Before revolution there is no equitable campus anywhere. The point is whether we are to wait with bated breath in expectation that one day change is gone come or whether we build more Combahee River Collectives and black panther parties. Spaces that are designed for us and with our well-being in mind. Black revolutionary presence is different from blacks waiting for the revolution’s presence, in fact they are opposites. Black revolutionary presence is different from blacks waiting for the revolution’s presence, in fact they are opposites.

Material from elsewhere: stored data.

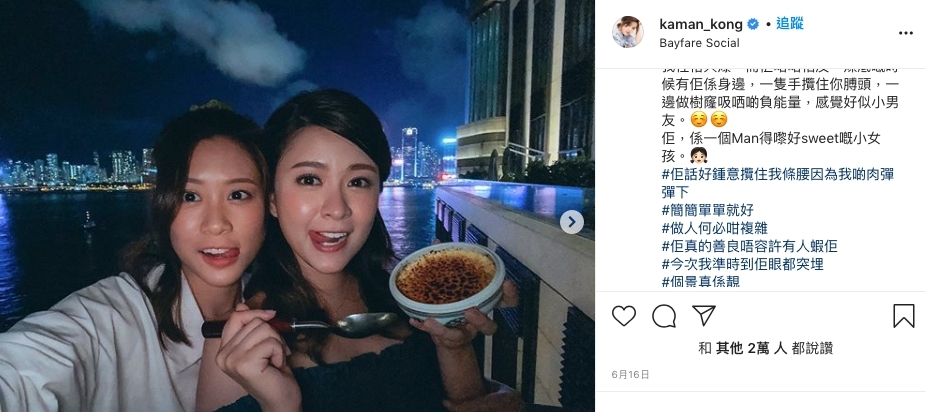Viewport: 926px width, 412px height.
Task: Open the kaman_kong username link
Action: click(700, 24)
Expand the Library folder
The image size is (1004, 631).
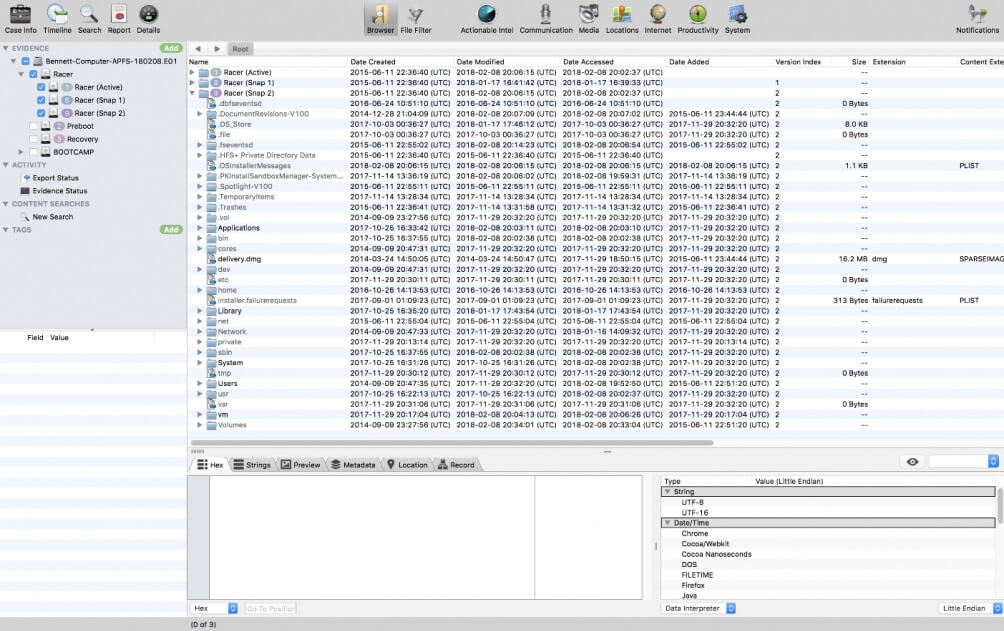199,310
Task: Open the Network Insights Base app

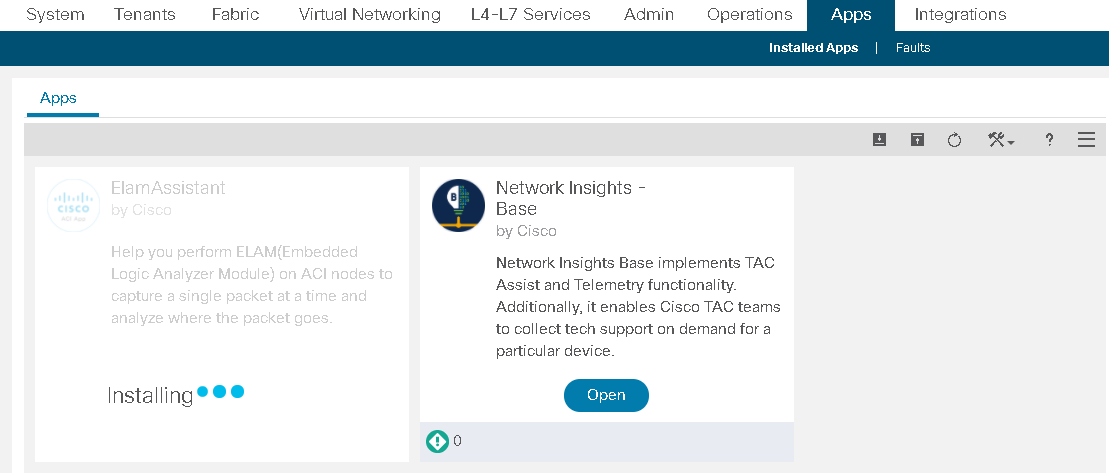Action: point(606,395)
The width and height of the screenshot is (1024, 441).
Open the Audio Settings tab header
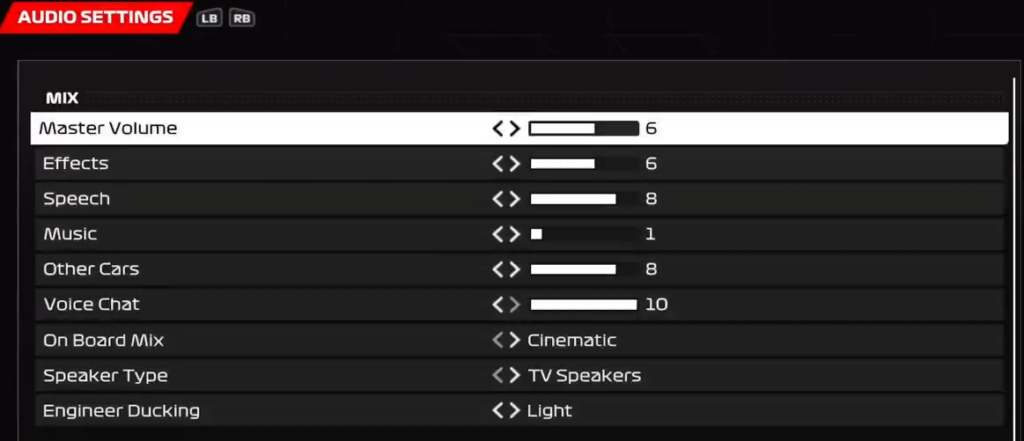pyautogui.click(x=96, y=18)
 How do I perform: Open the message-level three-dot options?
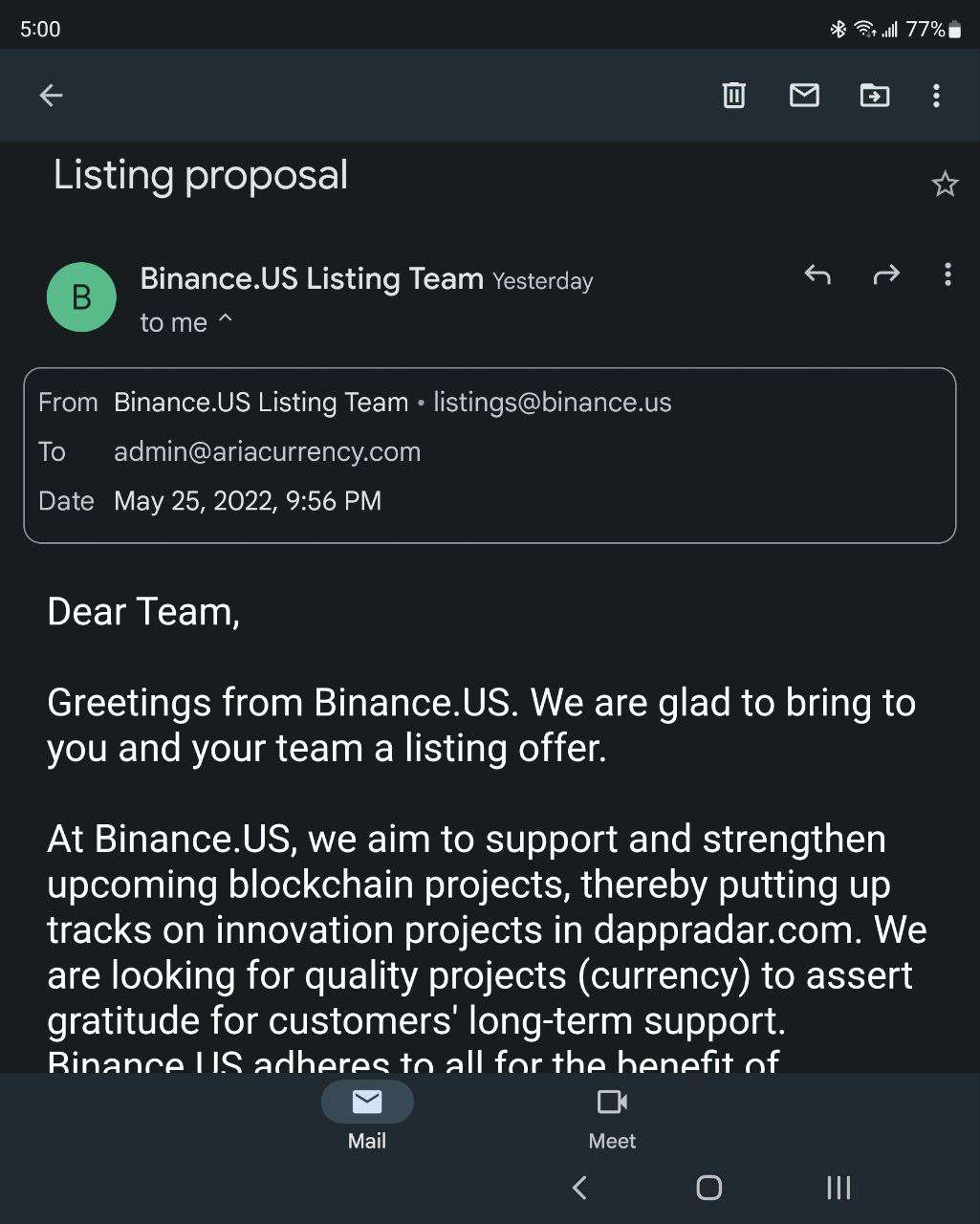(947, 275)
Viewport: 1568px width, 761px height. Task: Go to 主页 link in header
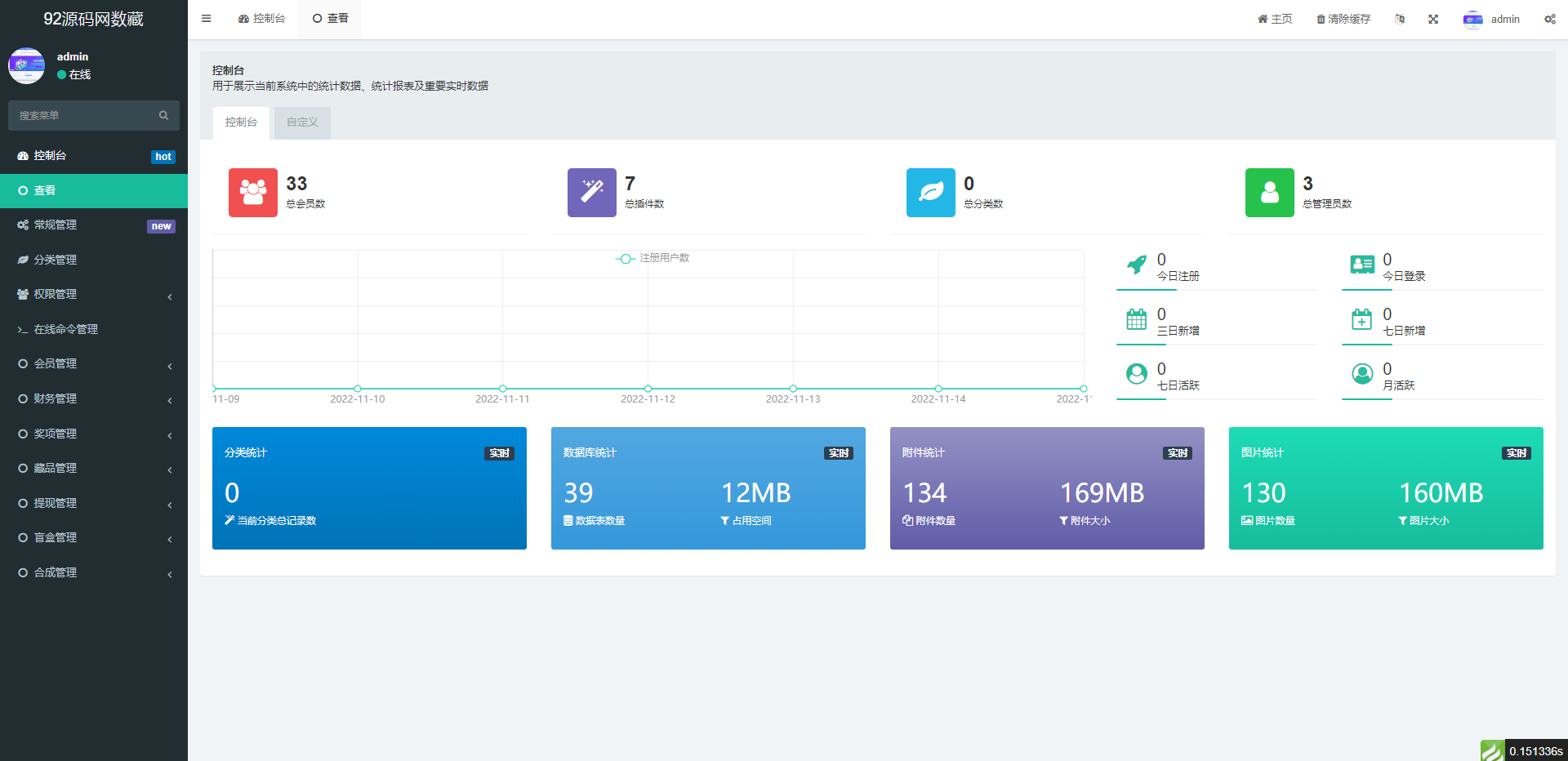pos(1275,19)
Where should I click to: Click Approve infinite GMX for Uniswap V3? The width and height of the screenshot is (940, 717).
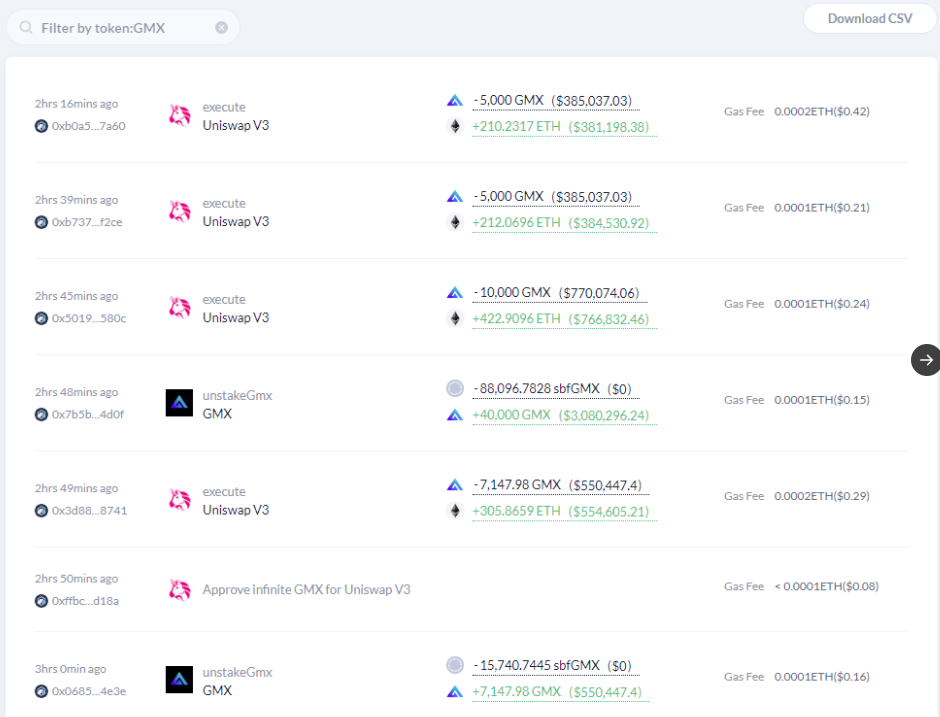(306, 590)
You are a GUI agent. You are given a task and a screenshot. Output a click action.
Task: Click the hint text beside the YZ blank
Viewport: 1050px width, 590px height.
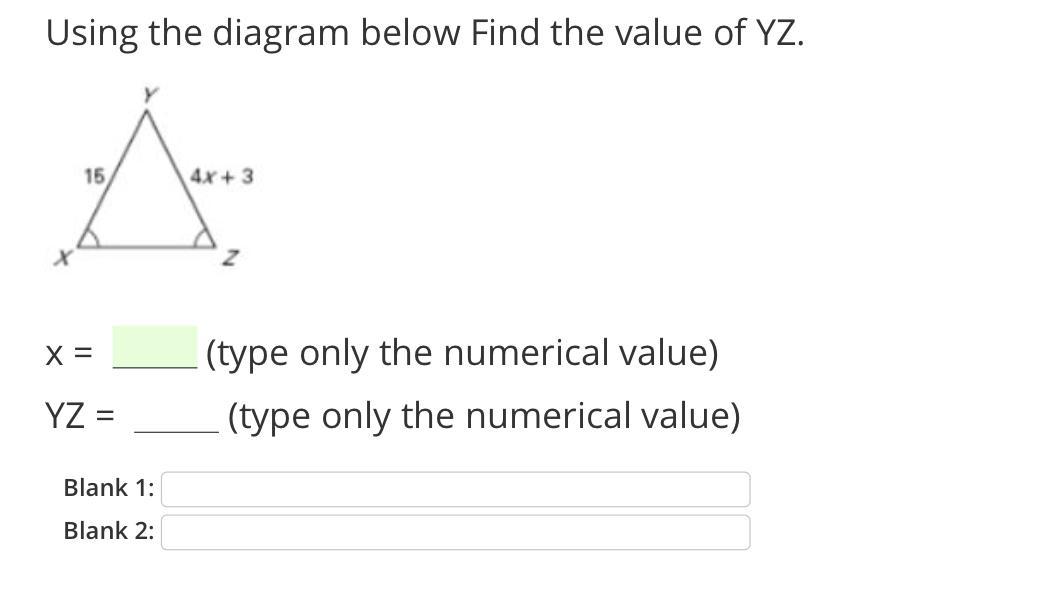pyautogui.click(x=484, y=416)
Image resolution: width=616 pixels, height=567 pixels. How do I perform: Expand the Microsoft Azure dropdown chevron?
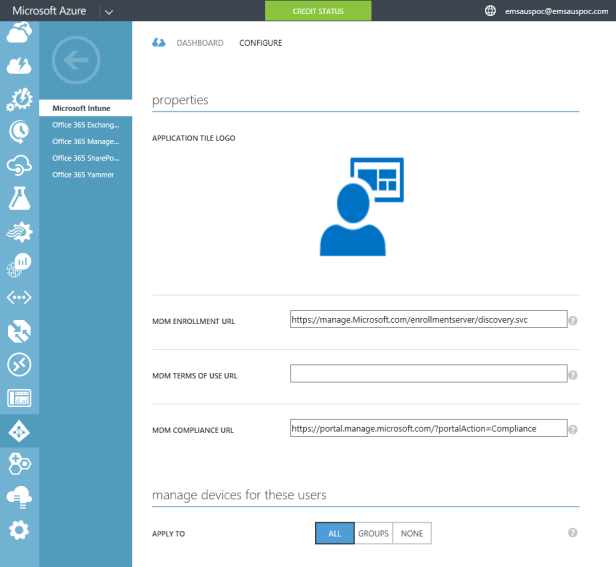pyautogui.click(x=108, y=11)
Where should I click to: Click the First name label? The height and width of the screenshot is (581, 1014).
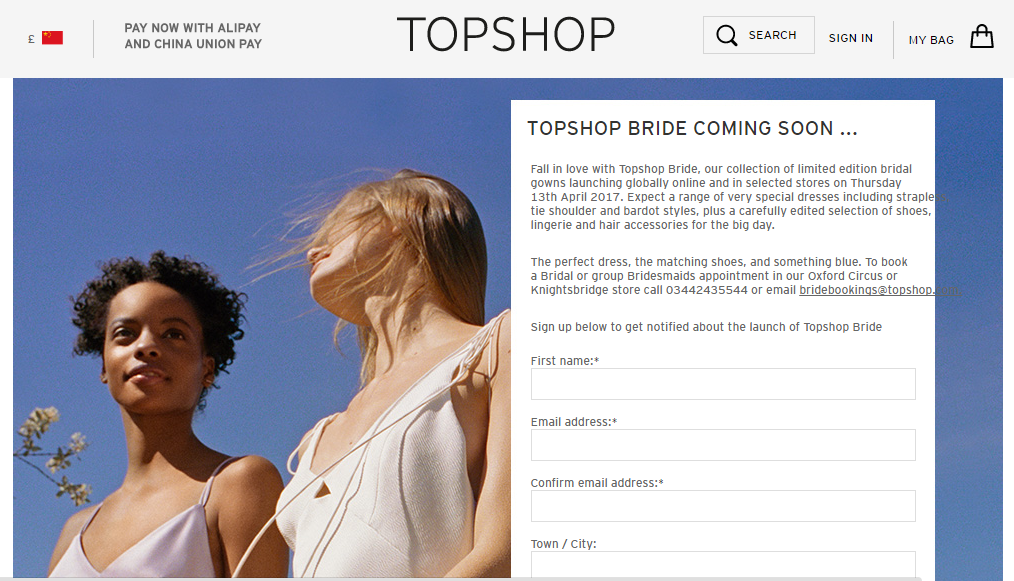point(565,361)
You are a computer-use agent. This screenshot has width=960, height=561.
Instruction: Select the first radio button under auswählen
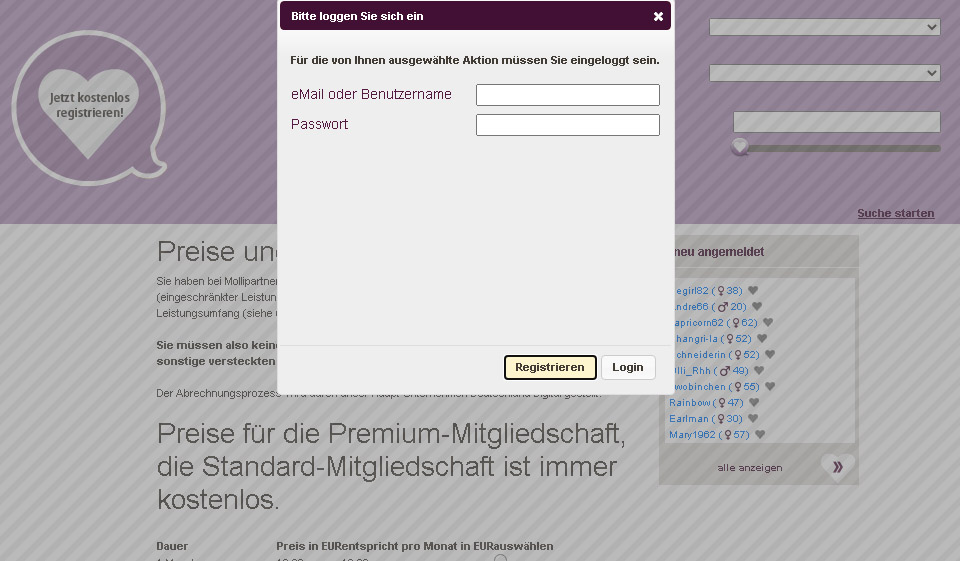(500, 558)
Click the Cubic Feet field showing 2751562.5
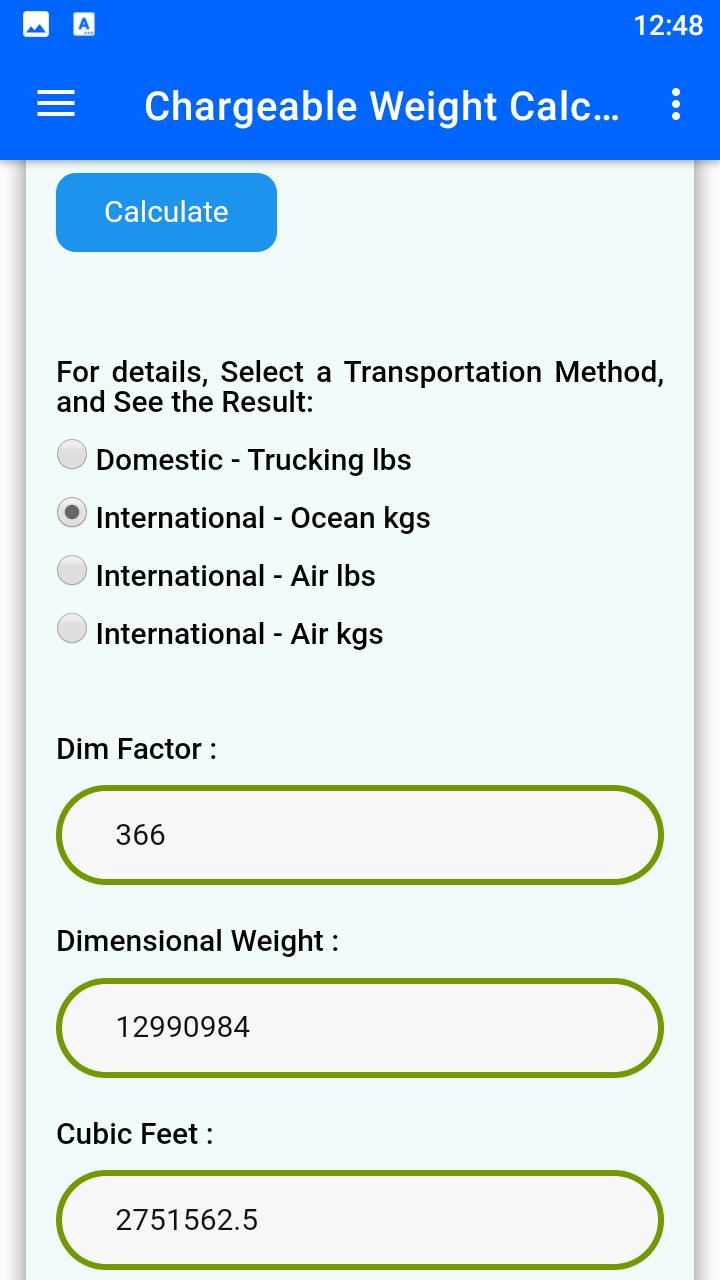The height and width of the screenshot is (1280, 720). [x=360, y=1219]
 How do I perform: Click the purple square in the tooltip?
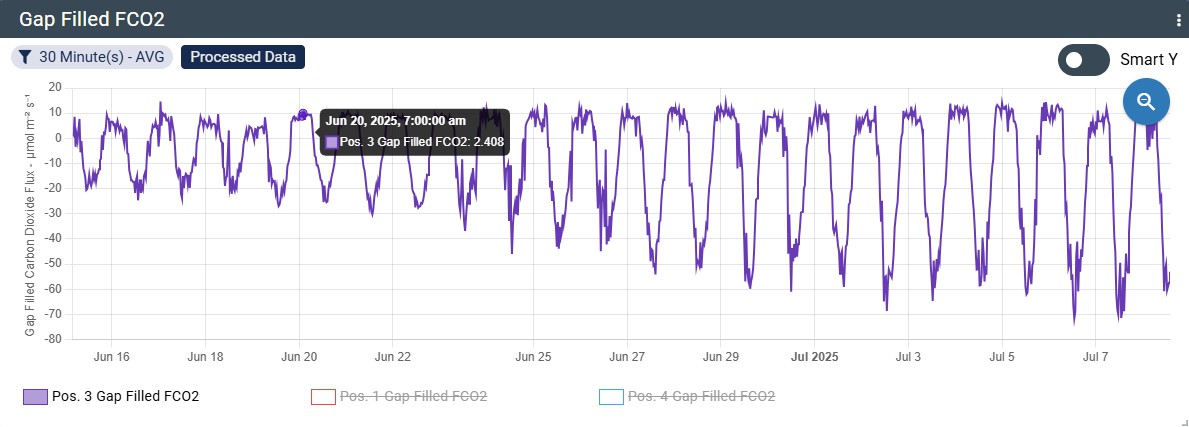pos(332,143)
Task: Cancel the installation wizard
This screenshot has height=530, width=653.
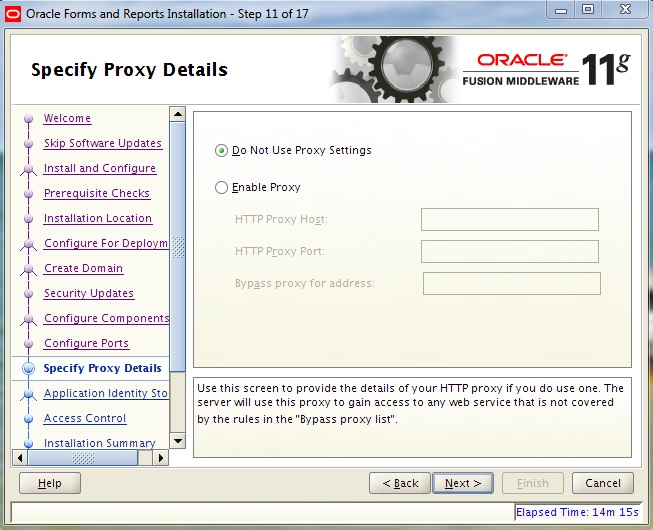Action: pyautogui.click(x=602, y=484)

No, I shouldn’t have been alarmed at the idea that HWS might be sitting on a former plantation. All American universities are sitting upon plantations and colonized land. All learning here takes place in minimum security prison. It is the same outside these walls. This is why the inclusion of a dark skinned woman in a movie that is not a sassy secretary is a mark of progressive politics and not merely a movie. It is why there are no viral movements of a black person having a nice day. Wall Street doesn’t rally at the news of the closing of police departments. There is no exciting, new start ups for reparations or ancestors.coms of indigenous land reclamation. There are no monuments to Red Nation activists millie rocking on pith helmets. All of these ideas are “out there” if we are polite and ridiculous if we are not, but their absurdity only measures the distance we are from a better world. So as long as the masters exist black presence on campus and in the wider world must continue his uneasiness, must ensure his feeling threatened. To give him the feeling that this person is not trying to make the plantation better, but the feeling of I think this person is gathering a suspicious amount of kindling. As long as there is the plantation, there must be the space of the runaway, maroon space must be expanded and this expansion should be taken as seriously as leaders of empire consider their pushes for territory. Decolonization is not a metaphor. It is not enough to have black portraits on the wall and extend a localized black history month. The only black presence that is sustainable and I would argue is worthwhile is that which inverts the space of plantations and brings forth spaces of radical black freedom. Portraits and legacies fade. Free the land.
Thanks to Sankofa and especially to Yalemwork, Sarah and Chloe who invited me, and to the Africana Studies program who let me talk my talk in the first place and to all of you who’ve attended and who’ve made my time at Hobart and William Smith important and memorable.